After I removed everything the trunk, I put a ported 8" sub in the trunk (it's from my office setup) and placed it in different locations and orientations while I run test tones thru the box. All the while making note of SPL and RTA measurements in an attempt to find the most ideal spot for the new sub.

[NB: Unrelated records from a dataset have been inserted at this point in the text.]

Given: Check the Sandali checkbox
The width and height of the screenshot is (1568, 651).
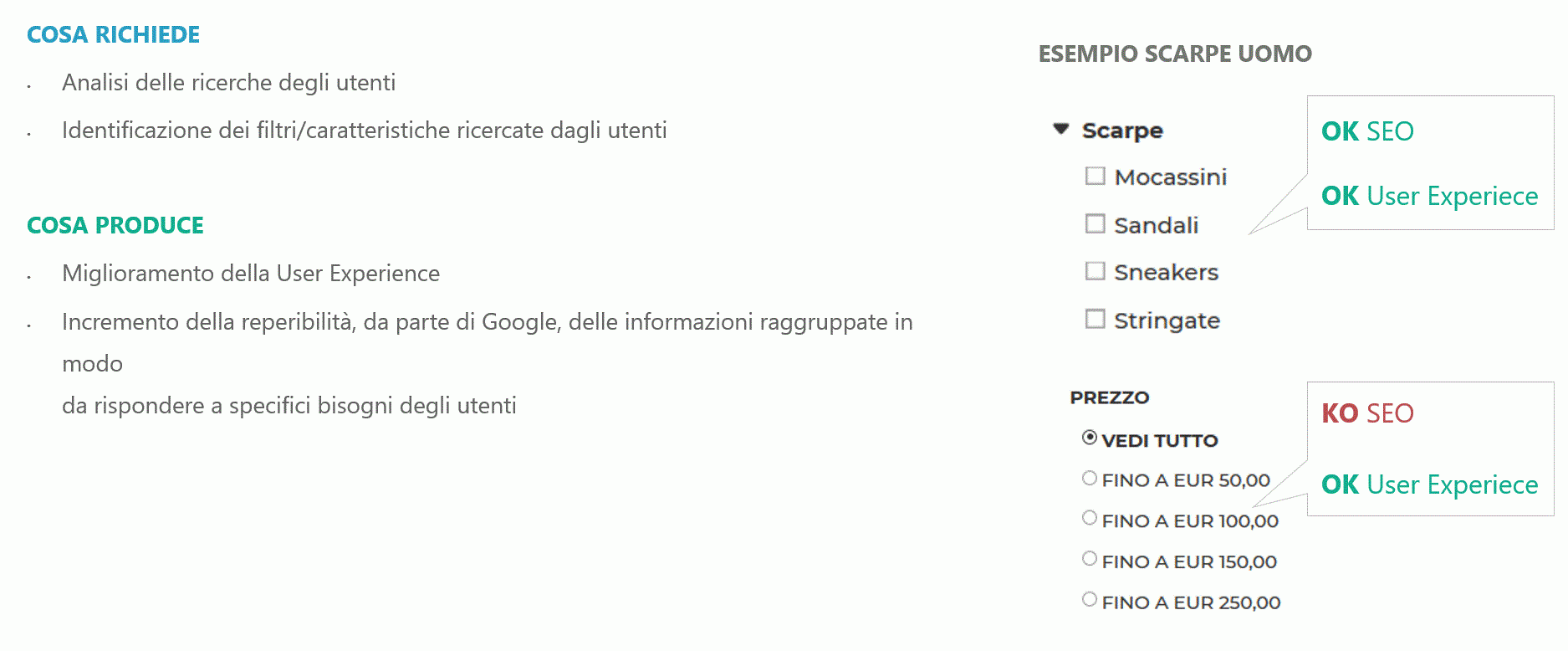Looking at the screenshot, I should (1095, 223).
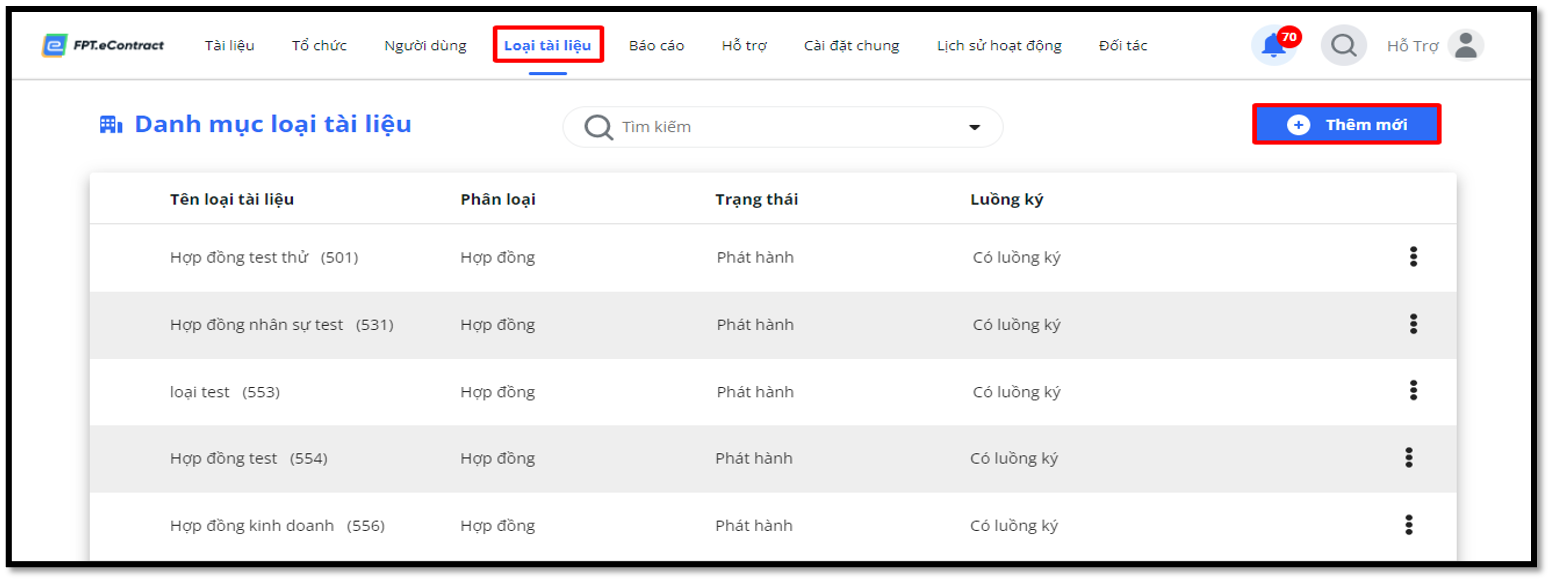Click the building icon beside Danh mục loại tài liệu

click(x=110, y=125)
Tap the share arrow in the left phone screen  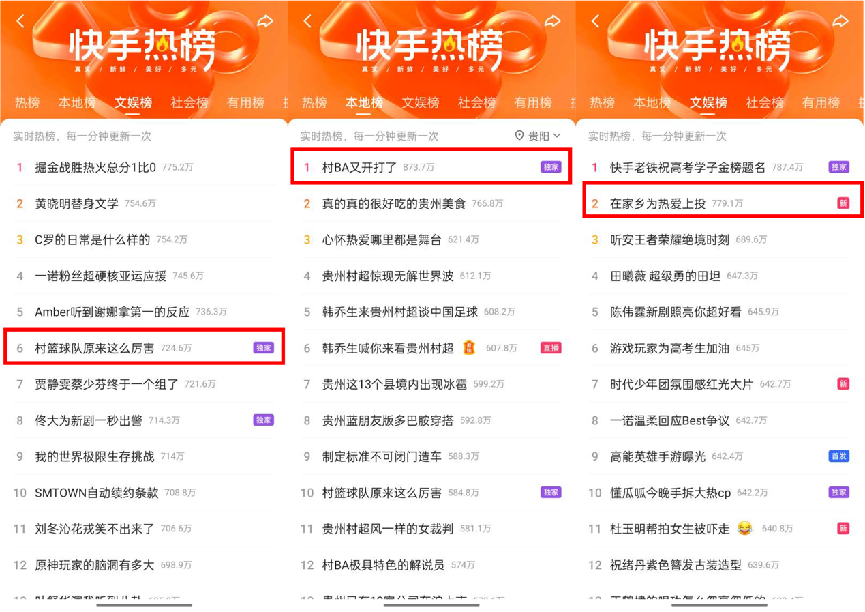pos(265,21)
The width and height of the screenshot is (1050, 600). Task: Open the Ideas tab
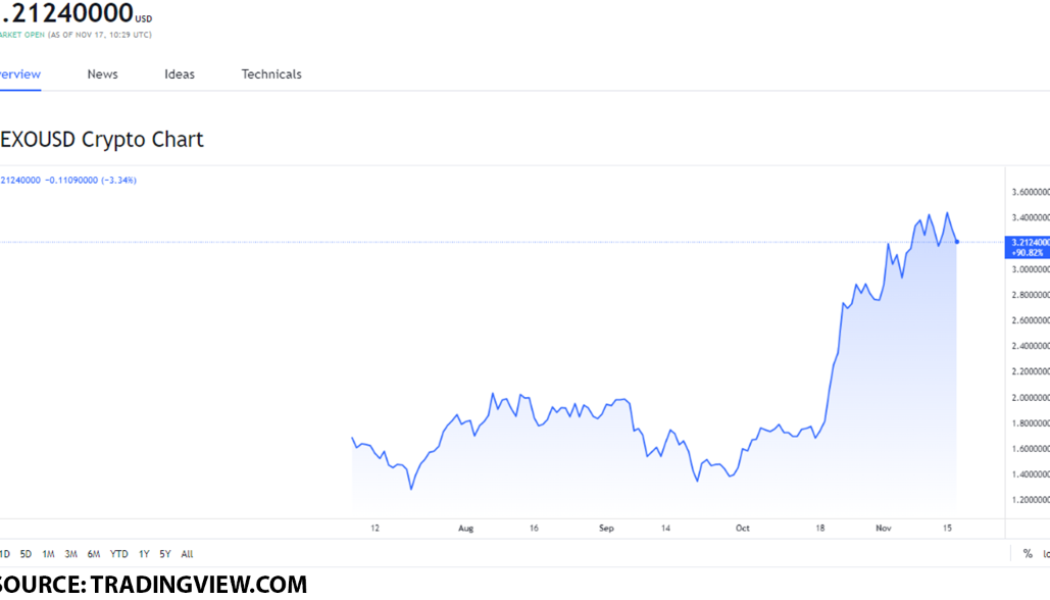point(179,74)

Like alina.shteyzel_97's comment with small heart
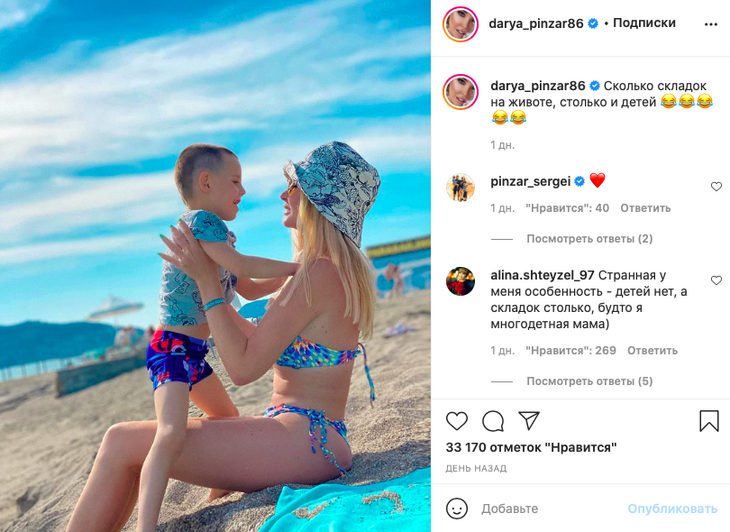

After several hours of experimentation I came up with the plan to build a ported 12" box for a Phoenix Gold Elite 12 that I have in the "STASH". Driver will be facing the rear bumper on the passenger side about 17" from the rear bumper and the flared port will exit out the side of box and fire into the side trunk panel on the drivers side. Box dimensions I came up with are 2.2 cu.ft tuned to 31hz.


----------



## hot9dog (Mar 23, 2013)




----------



## hot9dog (Mar 23, 2013)




----------



## hot9dog (Mar 23, 2013)




----------



## hot9dog (Mar 23, 2013)




----------



## hot9dog (Mar 23, 2013)

I still need more tuning time with the new box, but already this new orientation is FRICKEN NUTS! The low end extension is by far the best I've experienced in this car. The funny thing I've noticed... the trunk and roof hardly flex, it's the floor pan that flexes! I can feel it under my feet when I sit in the drivers seat. I've never experienced that before, I'm not sure if that's a good thing or a bad thing. Lol but I'm claiming a victory on this rebuild. This Elite driver just plain gets down low and nasty. Time for margaritas!


----------



## #1BigMike (Aug 17, 2014)

Haha that's awesome bro!


----------



## chithead (Mar 19, 2008)

Awesome update! And very nice work on the rebuild. Glad you are much happier with this setup.


----------



## hot9dog (Mar 23, 2013)

Like everything in this car, it's in a constant state of flux....as we speak I'm sitting in front of my computer on Solidworks designing a new baffle to go into my car for an IB setup. I'm going to try and fit 2 18's behind my rear seat... lolololol


----------



## chithead (Mar 19, 2008)

Dadgum it, that's where I'm at now too. Whether to go with the all Morel setup, or branch out and do IB 15's with Eton 8" midbass


----------



## hot9dog (Mar 23, 2013)

For me, an IB setup would kill 2 birds with 1 stone. It would give me the artistic freedom of unique amp placement and would feed my need for massive cosmic low-end.


----------



## chithead (Mar 19, 2008)

My biggest issue is limited wattage available. Only 350 watts at 4-ohms, or 500 at 2-ohms for the subwoofer(s). A Morel Ultimo 12 is going to laugh at 350 watts. 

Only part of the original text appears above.